Encontré unos vídeos en los que aparecía mi madre cuando tenía cinco años menos que yo ahora. Llevaba el pelo corto con la permanente, falda recta por debajo de la rodilla y blusa abotonada hasta el cuello. Era el modo en el que una madre de familia se diferenciaba de una chica en edad de merecer: desapareciendo. Y las solteronas se vestían igual, incluso más tristes, como si llorasen el luto del marido que no pudo ser. La unidad de venta, definida por la misma ideología que controlaba el mercado, era la unidad familiar. Interesaba que nuestras madres se convencieran de que, de una forma u otra, el tiempo les alcanzaría. No existía crema, tratamiento reductor ni criolipólisis que venciesen al reloj de arena.

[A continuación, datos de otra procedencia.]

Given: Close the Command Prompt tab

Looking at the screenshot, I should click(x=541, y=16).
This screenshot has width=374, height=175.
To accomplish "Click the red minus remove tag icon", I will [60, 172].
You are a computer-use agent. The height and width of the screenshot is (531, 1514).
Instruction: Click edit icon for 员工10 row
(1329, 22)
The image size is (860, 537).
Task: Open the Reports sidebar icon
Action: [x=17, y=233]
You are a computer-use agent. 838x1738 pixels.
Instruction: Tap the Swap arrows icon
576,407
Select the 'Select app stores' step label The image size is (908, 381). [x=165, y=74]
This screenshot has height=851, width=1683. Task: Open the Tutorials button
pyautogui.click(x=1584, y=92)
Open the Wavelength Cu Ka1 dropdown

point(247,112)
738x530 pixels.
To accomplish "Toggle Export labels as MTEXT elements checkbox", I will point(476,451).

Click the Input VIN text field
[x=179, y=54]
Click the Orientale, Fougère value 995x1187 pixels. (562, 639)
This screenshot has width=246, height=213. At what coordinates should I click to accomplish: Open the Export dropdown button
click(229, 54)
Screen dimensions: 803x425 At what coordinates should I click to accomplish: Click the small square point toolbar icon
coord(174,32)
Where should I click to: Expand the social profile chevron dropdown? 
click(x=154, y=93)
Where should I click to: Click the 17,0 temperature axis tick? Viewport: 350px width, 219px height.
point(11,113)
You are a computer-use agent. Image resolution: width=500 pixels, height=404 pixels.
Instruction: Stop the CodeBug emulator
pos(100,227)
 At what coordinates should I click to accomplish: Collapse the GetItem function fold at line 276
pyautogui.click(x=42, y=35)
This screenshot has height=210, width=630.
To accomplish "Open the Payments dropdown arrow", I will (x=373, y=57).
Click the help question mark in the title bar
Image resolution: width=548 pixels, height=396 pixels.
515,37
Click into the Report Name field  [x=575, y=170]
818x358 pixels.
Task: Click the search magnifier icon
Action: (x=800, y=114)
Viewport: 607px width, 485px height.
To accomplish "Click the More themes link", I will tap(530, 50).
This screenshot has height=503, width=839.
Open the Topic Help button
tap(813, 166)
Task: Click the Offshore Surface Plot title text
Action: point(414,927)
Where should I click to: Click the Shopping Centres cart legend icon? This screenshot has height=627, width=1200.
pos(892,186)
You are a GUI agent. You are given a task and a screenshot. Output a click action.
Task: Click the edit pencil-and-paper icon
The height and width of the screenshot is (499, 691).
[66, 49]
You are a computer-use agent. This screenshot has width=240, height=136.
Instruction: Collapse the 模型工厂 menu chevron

En la actualidad, Jennifer López o Eva Longoria, unas cuarentañeras perfectas y bien filtradas por la cámara, nos han convencido de que es posible estar tan estupendas como ellas si usamos cremas de quince euros, vamos al baño con regularidad y bailamos zumba en el salón de casa.

Compro mi ropa en las tiendas en las que lo hará mi sobrina dentro de muy poco, llevo el pelo largo y sigo afanada por pertenecer al club de las chicas-flor que aparecen en los anuncios de Desigual y canturrean que la vida es chula. Invadida por el espíritu de la eterna juventud, y tras ver el último anuncio de Loreal, adquiero toda la gama de efecto lifting inmediato, abandono el chocolate y duermo nueve horas al día. También voy tres tardes por semana al gimnasio.

Mientras nado, en el hilo musical suena Push It, de Salt-n-Pepa, y el monitor de aquagym fustiga a un grupo en la calle de al lado. El niño-tirano les grita: “¡No toquéis el suelo, la clase aún no ha terminado!”.

Me tengo que agarrar al borde de la piscina, porque casi confundo con un calambre la idea que me asalta: él no había nacido cuando yo bailaba esa canción en la discoteca. De mi muñeca, como otra falacia, cuelga la llave de la taquilla del carísimo Centro Wellness.

Ese prototipo de madura perfección que nos cuelan en los medios ¿no se debe a tratamientos de belleza a los que no accederé nunca, a las horas dedicadas por sus entrenadores personales o al montaje retocado de las imágenes?

La clase de aquagym ha finalizado y los alumnos se dirigen sonriendo hacia el jacuzzi. Me estoy engañando de nuevo, como nuestras madres, y además he perdido el ritmo con las reflexiones autocompasivas. Si Jenny y Eva han logrado dejar atrás su senescencia, también yo le daré la vuelta a mi reloj de arena. Un nuevo ímpetu me domina, ignoro el calambre y continúo nadando. Hiperventilo feliz y me alejo jadeando hacia mi horizonte. Ahora sí que soy una mujer del siglo XXI.